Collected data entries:
———
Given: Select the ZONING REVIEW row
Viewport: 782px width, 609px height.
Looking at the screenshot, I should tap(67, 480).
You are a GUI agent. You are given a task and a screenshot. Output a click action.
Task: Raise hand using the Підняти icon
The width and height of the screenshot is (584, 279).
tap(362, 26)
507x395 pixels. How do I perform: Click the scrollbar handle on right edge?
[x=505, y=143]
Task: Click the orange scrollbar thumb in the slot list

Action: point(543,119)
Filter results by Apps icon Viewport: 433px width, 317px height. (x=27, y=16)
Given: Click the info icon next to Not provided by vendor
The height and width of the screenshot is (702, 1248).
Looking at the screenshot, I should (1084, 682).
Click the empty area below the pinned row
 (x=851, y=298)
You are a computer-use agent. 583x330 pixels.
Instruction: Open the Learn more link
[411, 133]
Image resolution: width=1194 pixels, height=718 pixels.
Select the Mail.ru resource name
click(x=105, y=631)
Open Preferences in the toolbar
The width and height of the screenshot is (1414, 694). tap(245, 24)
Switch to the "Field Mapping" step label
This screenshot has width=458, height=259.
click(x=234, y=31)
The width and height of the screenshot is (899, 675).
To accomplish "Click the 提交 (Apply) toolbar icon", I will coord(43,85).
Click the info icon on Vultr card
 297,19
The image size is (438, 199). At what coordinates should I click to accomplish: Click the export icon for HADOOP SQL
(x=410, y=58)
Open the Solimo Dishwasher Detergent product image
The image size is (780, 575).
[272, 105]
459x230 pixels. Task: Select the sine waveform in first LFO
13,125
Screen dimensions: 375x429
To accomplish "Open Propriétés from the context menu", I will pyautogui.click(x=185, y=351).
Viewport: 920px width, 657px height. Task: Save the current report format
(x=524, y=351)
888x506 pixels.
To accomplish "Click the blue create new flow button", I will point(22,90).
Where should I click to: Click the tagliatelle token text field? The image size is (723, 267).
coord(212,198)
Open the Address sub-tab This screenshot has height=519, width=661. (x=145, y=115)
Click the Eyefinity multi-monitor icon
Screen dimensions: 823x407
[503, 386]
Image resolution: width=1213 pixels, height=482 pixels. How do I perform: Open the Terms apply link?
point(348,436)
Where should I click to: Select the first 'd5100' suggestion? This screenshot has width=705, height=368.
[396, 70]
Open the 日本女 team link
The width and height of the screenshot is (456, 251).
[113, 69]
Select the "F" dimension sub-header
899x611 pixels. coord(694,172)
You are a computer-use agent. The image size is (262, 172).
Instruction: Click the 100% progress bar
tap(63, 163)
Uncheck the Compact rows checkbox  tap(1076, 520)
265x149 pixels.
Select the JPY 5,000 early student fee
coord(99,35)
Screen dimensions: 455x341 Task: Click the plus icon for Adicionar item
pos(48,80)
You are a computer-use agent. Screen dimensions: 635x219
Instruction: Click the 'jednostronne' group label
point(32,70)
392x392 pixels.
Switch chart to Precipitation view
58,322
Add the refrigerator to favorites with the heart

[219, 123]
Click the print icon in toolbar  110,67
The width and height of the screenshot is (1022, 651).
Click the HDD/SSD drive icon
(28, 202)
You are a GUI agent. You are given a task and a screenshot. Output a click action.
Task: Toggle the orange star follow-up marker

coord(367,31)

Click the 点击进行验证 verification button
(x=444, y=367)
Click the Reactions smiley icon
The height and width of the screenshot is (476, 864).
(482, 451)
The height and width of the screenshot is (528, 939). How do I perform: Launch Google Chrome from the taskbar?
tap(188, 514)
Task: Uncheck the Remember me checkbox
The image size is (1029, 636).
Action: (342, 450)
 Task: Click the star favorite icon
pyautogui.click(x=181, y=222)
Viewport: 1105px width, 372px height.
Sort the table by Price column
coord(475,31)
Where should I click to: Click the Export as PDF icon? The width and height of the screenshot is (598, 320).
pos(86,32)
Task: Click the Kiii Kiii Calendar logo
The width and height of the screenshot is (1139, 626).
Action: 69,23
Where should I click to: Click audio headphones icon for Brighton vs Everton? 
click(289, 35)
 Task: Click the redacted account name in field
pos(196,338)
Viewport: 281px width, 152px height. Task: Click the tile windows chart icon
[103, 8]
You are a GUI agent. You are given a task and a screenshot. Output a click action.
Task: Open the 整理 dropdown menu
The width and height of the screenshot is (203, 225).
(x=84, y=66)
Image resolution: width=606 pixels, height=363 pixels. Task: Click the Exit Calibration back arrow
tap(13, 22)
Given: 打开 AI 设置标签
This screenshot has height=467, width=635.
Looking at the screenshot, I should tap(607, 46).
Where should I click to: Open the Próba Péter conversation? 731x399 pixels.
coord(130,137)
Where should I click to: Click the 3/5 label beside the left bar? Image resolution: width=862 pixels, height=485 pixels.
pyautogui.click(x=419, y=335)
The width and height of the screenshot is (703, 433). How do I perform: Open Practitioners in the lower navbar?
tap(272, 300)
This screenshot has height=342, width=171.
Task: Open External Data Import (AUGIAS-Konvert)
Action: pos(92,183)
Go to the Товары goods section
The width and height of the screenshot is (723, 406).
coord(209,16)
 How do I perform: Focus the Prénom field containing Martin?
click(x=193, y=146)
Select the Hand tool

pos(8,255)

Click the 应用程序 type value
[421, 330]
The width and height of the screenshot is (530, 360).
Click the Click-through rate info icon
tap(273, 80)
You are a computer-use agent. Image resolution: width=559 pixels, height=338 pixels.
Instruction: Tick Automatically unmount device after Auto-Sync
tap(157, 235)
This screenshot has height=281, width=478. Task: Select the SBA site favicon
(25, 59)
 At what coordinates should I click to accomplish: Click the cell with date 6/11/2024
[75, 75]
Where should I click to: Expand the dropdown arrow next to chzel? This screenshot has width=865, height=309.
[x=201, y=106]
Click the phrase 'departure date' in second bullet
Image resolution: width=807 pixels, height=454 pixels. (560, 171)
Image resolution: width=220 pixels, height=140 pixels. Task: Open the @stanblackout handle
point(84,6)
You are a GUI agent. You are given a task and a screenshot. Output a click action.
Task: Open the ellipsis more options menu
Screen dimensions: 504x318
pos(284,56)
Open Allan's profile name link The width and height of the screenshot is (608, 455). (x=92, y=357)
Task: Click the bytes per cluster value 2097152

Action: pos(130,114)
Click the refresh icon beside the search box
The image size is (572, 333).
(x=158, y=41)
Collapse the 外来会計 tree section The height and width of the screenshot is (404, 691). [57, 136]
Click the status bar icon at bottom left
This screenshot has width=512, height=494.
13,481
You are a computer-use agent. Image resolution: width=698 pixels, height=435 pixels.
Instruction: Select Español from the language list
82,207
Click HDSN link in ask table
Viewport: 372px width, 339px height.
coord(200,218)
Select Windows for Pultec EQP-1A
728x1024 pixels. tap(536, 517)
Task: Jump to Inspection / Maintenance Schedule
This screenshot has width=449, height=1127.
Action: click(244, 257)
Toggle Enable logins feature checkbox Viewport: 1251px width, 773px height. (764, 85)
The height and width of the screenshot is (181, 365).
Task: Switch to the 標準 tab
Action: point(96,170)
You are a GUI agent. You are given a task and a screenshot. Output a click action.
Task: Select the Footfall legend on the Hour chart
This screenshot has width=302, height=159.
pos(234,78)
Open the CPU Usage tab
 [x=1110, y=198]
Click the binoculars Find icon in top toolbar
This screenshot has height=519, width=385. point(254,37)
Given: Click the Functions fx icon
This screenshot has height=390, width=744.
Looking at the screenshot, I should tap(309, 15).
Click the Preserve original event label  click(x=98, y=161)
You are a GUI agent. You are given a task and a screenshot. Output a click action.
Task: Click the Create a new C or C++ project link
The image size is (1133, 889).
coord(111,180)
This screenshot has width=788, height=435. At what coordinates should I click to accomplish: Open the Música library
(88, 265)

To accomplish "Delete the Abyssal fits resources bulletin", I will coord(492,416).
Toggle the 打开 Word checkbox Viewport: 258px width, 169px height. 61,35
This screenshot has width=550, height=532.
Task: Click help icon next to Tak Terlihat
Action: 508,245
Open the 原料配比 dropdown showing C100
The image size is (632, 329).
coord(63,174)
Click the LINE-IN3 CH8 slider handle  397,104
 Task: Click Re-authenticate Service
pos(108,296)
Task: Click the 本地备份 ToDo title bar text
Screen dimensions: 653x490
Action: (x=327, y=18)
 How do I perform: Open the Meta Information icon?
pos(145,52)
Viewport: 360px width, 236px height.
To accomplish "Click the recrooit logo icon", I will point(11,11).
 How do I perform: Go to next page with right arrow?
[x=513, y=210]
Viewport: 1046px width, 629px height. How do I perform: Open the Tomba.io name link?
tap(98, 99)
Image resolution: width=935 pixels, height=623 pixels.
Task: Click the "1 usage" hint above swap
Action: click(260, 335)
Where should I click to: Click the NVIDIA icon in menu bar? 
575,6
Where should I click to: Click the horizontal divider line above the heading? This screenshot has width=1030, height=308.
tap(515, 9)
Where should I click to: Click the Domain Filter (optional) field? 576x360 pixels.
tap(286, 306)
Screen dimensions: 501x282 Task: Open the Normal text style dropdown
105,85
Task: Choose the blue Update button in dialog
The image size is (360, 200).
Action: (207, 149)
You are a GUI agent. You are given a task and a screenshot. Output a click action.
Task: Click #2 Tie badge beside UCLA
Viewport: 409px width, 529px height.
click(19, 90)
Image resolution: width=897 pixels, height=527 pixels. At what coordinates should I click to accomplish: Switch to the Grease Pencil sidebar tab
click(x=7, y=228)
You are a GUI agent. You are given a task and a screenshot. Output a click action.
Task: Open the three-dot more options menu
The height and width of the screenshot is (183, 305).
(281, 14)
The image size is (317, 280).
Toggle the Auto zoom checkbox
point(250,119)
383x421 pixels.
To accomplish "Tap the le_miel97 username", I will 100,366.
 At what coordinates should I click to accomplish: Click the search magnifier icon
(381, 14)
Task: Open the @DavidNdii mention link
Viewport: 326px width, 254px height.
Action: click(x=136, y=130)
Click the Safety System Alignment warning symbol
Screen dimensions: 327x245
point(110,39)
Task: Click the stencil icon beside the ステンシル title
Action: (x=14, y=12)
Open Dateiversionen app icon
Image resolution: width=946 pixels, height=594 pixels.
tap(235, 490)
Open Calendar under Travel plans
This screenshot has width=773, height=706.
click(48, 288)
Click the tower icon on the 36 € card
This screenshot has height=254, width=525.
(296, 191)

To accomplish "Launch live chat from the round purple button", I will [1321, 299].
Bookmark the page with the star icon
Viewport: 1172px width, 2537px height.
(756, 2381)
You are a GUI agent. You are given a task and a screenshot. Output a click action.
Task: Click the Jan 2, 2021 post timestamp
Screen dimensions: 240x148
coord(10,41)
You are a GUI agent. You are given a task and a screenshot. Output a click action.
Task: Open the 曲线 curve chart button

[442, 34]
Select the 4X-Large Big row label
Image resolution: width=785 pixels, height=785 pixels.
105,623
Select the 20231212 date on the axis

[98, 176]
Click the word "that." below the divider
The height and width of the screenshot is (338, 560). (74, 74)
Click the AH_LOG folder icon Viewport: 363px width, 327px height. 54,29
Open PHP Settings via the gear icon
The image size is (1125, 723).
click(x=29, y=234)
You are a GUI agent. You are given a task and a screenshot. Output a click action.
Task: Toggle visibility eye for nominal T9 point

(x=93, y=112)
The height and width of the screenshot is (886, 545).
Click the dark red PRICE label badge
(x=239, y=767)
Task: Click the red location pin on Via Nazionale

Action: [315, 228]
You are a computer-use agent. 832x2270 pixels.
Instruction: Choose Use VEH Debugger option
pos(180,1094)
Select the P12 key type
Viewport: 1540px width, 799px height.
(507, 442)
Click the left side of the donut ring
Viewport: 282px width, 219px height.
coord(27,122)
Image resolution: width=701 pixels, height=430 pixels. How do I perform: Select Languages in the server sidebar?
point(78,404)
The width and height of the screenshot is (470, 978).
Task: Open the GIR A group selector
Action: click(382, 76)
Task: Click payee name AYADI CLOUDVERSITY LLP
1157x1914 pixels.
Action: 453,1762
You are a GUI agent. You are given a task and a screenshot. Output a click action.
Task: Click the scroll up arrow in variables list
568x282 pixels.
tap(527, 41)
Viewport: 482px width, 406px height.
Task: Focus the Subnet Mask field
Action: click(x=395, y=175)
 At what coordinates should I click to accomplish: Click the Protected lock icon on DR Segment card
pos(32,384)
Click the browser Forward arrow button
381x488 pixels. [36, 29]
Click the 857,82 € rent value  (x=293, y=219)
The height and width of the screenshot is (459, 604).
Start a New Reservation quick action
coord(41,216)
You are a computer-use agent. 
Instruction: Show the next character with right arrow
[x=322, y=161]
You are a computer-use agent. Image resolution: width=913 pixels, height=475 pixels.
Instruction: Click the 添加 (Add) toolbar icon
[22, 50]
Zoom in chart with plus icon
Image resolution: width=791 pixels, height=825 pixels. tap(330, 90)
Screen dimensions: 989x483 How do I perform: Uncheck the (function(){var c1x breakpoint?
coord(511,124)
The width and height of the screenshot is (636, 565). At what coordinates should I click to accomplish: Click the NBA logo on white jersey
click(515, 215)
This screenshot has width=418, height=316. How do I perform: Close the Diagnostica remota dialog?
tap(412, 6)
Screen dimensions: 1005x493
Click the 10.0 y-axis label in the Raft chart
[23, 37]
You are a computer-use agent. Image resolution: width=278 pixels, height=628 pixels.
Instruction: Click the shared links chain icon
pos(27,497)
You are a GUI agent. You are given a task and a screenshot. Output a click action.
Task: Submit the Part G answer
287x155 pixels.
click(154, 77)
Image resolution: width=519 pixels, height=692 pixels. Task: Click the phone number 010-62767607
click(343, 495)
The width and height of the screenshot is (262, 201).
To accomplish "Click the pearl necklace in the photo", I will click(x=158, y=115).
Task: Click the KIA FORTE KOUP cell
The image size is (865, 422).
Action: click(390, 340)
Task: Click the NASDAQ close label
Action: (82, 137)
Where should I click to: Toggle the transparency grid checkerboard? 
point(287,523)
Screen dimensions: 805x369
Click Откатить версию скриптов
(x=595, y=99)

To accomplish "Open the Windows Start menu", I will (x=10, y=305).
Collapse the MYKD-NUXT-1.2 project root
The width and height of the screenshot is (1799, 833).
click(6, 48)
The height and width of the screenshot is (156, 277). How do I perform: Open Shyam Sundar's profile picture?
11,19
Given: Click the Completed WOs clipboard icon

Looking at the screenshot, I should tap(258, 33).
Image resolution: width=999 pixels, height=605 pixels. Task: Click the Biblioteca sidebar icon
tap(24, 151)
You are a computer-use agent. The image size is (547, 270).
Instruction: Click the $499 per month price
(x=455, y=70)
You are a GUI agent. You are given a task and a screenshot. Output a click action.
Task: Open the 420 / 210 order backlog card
———
• **Description of the task**
Using the records above, repeat exactly the lines from the first one through the line with "Task: Raise hand using the Підняти icon".

• **Exercise solution**
Given: Select the ZONING REVIEW row
Viewport: 782px width, 609px height.
Looking at the screenshot, I should tap(67, 480).
You are a GUI agent. You are given a task and a screenshot. Output a click action.
Task: Raise hand using the Підняти icon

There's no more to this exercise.